IF 6.3 4区 医学 Q1 MEDICINE, GENERAL & INTERNAL Pub Date : 2025-01-22 DOI: 10.1186/s13643-024-02749-0
Dan Liu, Liyan Yu, Xian Wu, Julia Moreira, Benjamin Felipe Mujica, Elora Shelly Mukhopadhyay, Angelena Novotney, André B Rietman, Yang Hou

Background: Individuals with neurofibromatosis type 1 (NF1) frequently report psychosocial problems, among which internalizing and externalizing symptoms are the most poorly understood due to limited research and inconsistent evidence. This hinders the overall attendance of their psychosocial needs and has a major impact on their quality of life. Thus, this systematic review and meta-analysis was conducted to synthesize existing findings on the degree to which individuals with NF1 experience internalizing and externalizing symptoms, compared with the unaffected population, and explore moderators of the group disparities.

Methods: Scopus, PsycINFO, Web of Science, PubMed, and ProQuest were searched from inception to March 26th, 2024, which identified 59 eligible studies (N of NF1 = 3182, mean ages 2.38 to 46.4 years). Hedges' g was calculated for differences in internalizing and externalizing symptoms between the NF1 group and the unaffected controls. Study effect sizes were pooled using robust variance estimation and random-effects models. Moderators of group differences were tested using meta-regression.

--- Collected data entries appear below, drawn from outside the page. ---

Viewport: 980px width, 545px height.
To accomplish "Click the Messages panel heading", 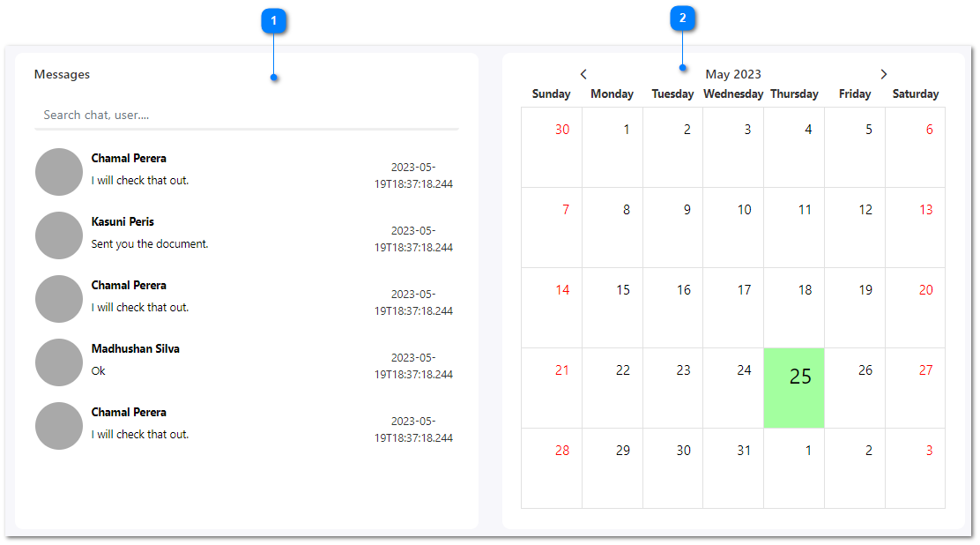I will [62, 74].
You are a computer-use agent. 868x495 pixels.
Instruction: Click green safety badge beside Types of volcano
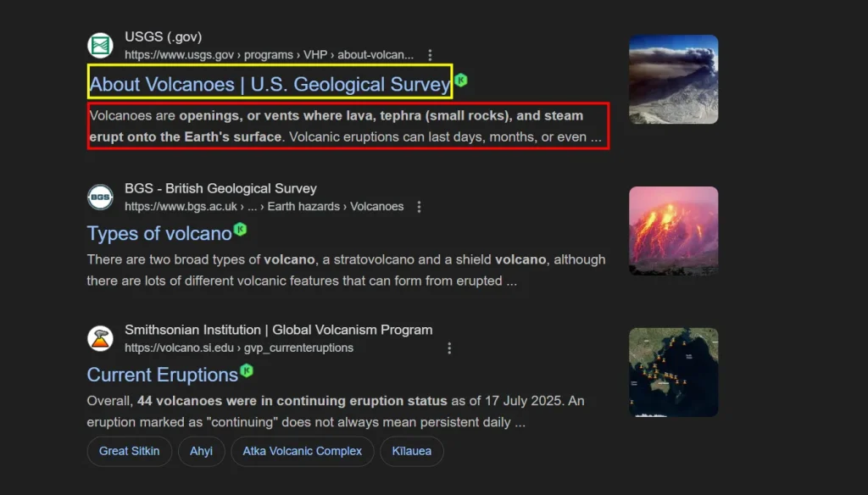241,230
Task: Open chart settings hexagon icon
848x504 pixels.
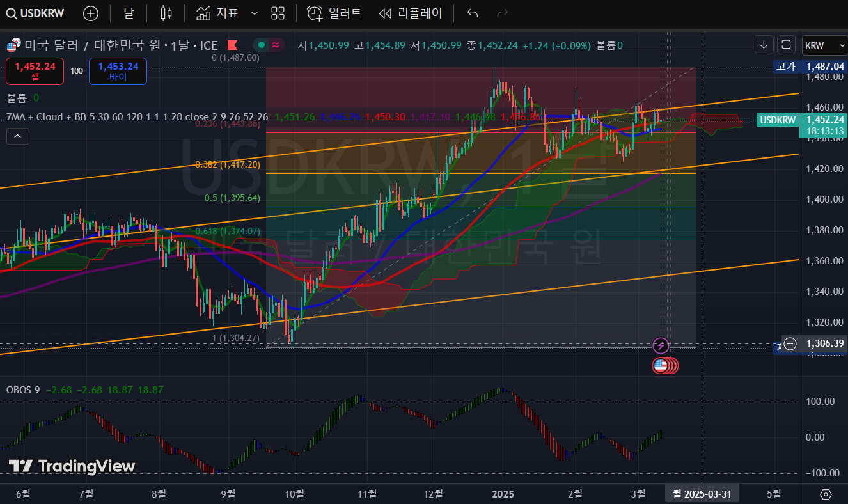Action: tap(826, 494)
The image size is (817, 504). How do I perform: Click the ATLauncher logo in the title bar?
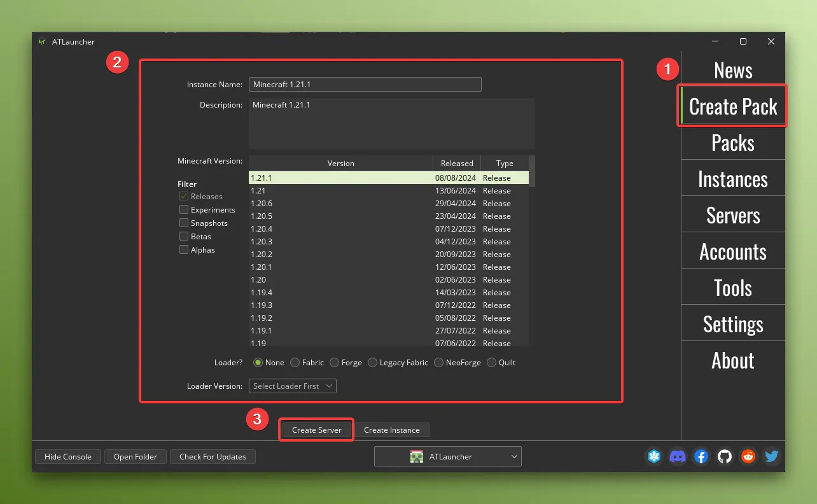pyautogui.click(x=42, y=41)
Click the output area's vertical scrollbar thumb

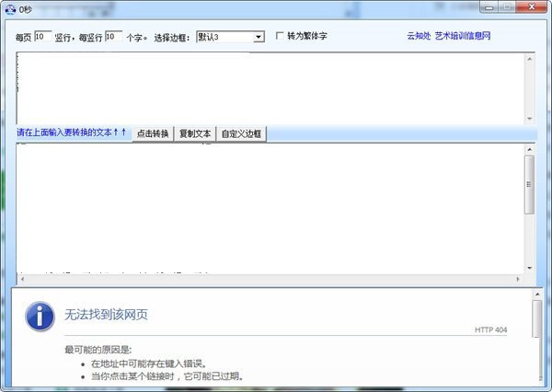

Results: Random-effects meta-analyses indicated that compared with unaffected controls, individuals with NF1 showed more severe depressive (k = 21; g = 0.43; 95% CI [0.21, 0.65]), anxiety (k = 24; g = 0.27; 95% CI [0.01, 0.54]), somatic (k = 27; g = 0.56; 95% CI [0.30, 0.83]), total internalizing (k = 75; g = 0.50; 95% CI [0.33, 0.67]), aggression (k = 33; g = 0.33; 95% CI [0.08, 0.58]), delinquency, (k = 37; g = 0.43; 95% CI [0.26, 0.60]), and total externalizing symptoms (k = 47; g = 0.24; 95% CI [0.13, 0.35]). Studies that included more participants with NF1 who had ADHD or a lower verbal IQ reported greater group disparities in total internalizing symptoms or aggression.

Conclusions: Findings highlight the importance of promptly recognizing internalizing and externalizing symptoms in individuals with NF1 for timely interventions. Future research should identify predictors of internalizing and externalizing symptoms within the NF1 population to inform our knowledge and intervention development. Other implications for future research were also discussed.

Systematic review registration: The study protocol of this meta-analysis was registered at PROSPERO (CRD42023478258).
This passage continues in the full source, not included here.